## Objectives
a. Could you reproduce word for word everything in the tides thread from "This is what" down to "of the Earth."?
b. How would you render this sentence from the tides thread in Spanish: "A far simpler and more complete analysis would calculate the form of the equipotential surface around the Earth."

Hello, back again good to see this discussion carrying on without me.

To go back to my tower example, what would happen if you increased the Earths rotation rate such that the centrifugal force on the man in the middle matched the gravitional attraction. The man in the middle now feels equal and opposite forces and if the tower disapeared he wouldn't move, (he is in orbit around the Earth). The man at the top of the tower however feels a slightly smaller gravitational pull (and in this case a slightly larger centrifugal force) so he starts to rise.

This is what happens with the far side of the Earth, at the centre of the Earth gravity and the centrifugal force are balanced so the centre of the Earth moves in a circle around the barycentre. The far side of the Earth feels the same centrifugal force, but a slightly lower gravitational force and thus feels a net force away from both the centre of the Earth and the moon. Though this is of course tiny compared to the self gravity of the Earth.


Simon

As near as I can tell, johnwitts agrees with what I said there, but my objections were against other things. When he said "Every point of the Earth is following the same 'orbit' around the Earth/Moon centre of mass," I pointed out that every point of the Earth does not orbit around the Earth/moon center of mass. Positions on the surface of the Earth orbit points that are offset by 6000 kilometers from the Earth/moon center of mass.

Also, I do understand the explanations of the tides that include centrifugal force in their analysis--I just do not think that it is necessary to include centrifugal force. That is why I defend the BA's choice to not.

So what causes a spacecraft to increase it's orbital height when you increase it's orbital velocity, or indeed to lower it's height when 'retro firing' along the orbital path.

That is also an interesting subject, but when you think about it, it's clear: you have to fire a rocket to get into space and then into orbit, but when that rocket rises, it loses some of its energy, and velocity.

I also have no doubt that if you calculate all the forces relative to the Centre of the Earth, you get the right answer but I don't think it good way to understanding the forces involved.

To give another example it is realtively simple to reformulate the equations of motion of the planets to be relative to the centre of the Earth and this would be just as accurate as the equations relative to the Sun or the Barycentre. In this frame you would see something very similar to Ptolemy's epicycles.

But although this is accurate it is not a good way of describing the fundemental physics involved in the system.

Similarly with the Earth centred discription of the tides. The fundemental thing it seems to me in understanding the tides, is to understand why the tidal force exerted by the moon causes part of the Earth to move away from the moon. Though I have no doubt this will fall out of the maths in the Earth centred case, (I have been desperatly trying to avoid digging out my old textbooks and going through it). I think the best way of understanding what is going on is with the centrifugal force (or inertia).

On an other matter, you don't need rockets to change you distance from a object you are orbiting, it simple a matter of velocity. The simplest example is the eliptical orbit, the distance is constantly changing but not a rocket motor insight.


Simon

If you're concerned with the best (or even better) way of describing the tidal effect, then none of the ways described in this thread fit the bill. A far simpler and more complete analysis would calculate the form of the equipotential surface around the Earth. But that's not the point.

Clearly, with the "Earth-centered" version, you do not have epicycles falling out of it, or any other complications, so there really isn't any problem with using it.

## Information shown
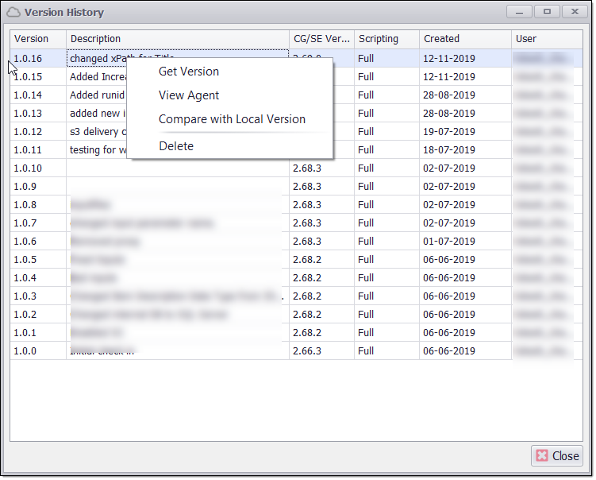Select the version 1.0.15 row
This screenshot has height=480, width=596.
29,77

--

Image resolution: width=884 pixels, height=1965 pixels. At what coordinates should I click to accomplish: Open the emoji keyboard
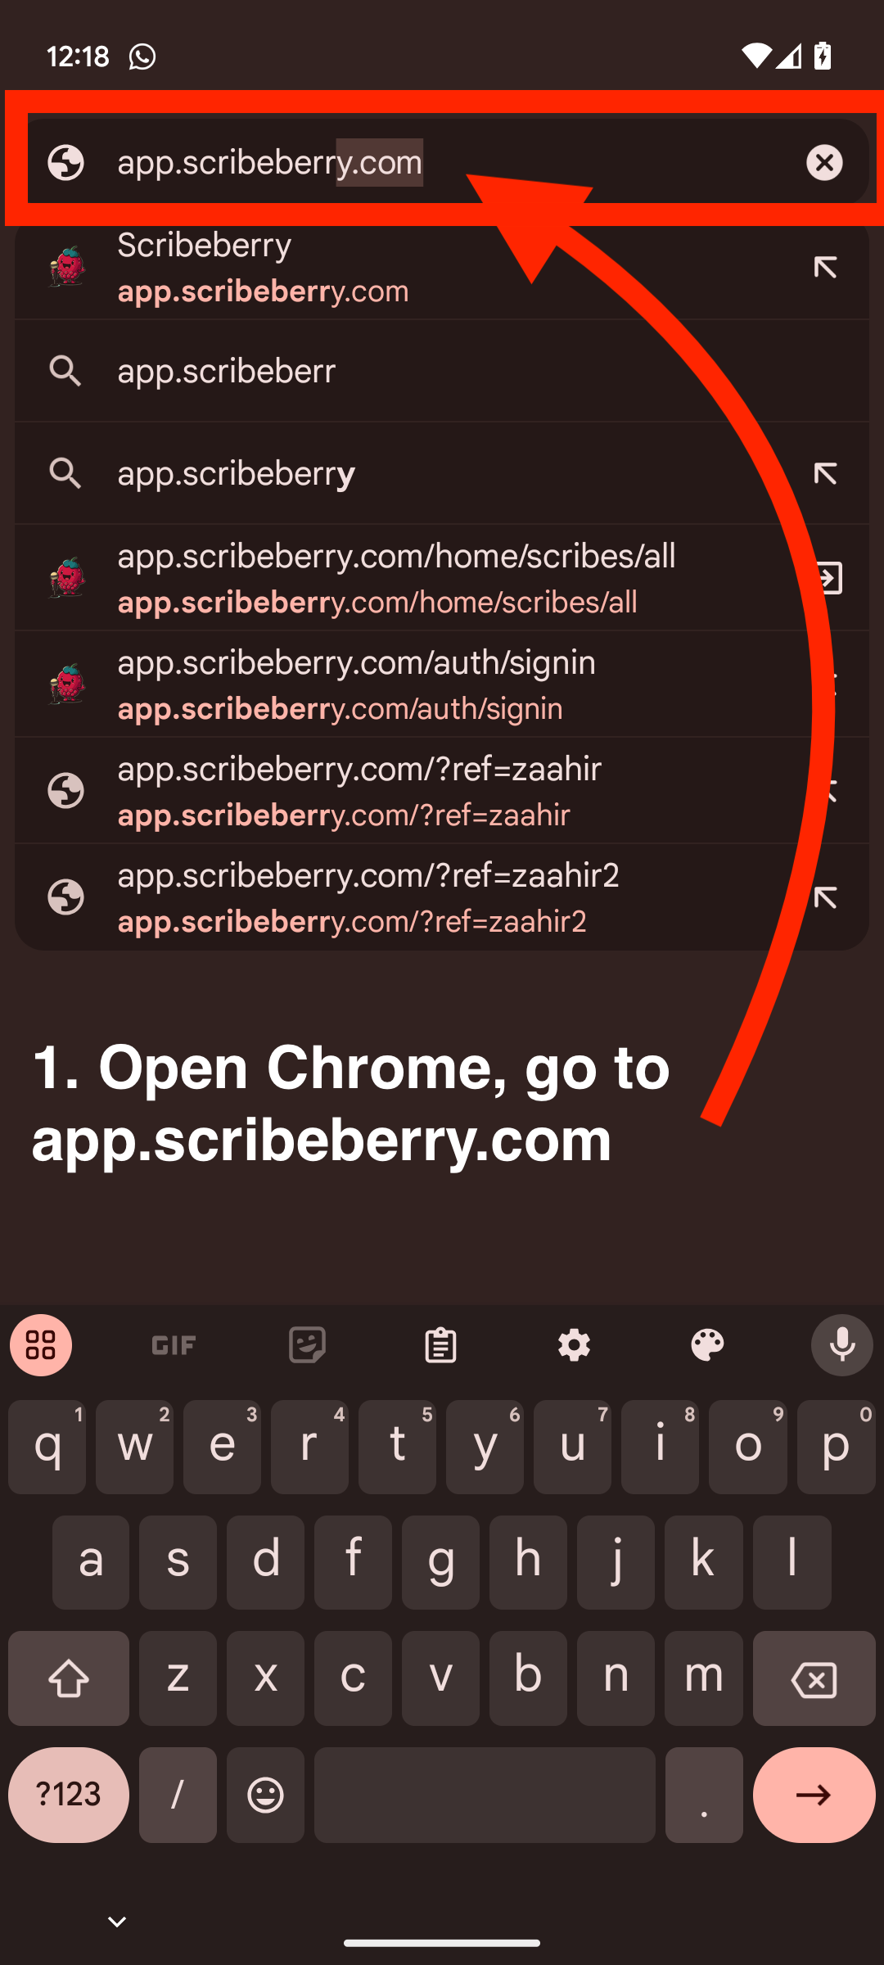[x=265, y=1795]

==

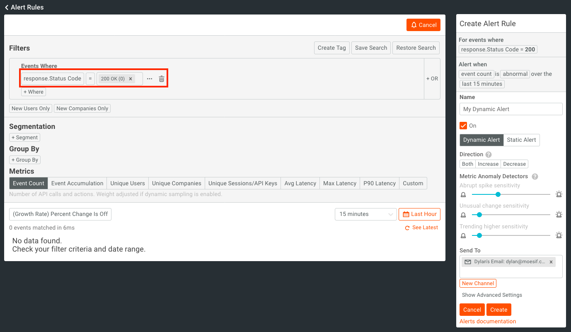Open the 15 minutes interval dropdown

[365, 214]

## Answers to the problems
a.
This is what happens with the far side of the Earth, at the centre of the Earth gravity and the centrifugal force are balanced so the centre of the Earth moves in a circle around the barycentre. The far side of the Earth feels the same centrifugal force, but a slightly lower gravitational force and thus feels a net force away from both the centre of the Earth and the moon. Though this is of course tiny compared to the self gravity of the Earth.

b. Un análisis mucho más sencillo y completo calcularía la forma de la superficie equipotencial alrededor de la Tierra.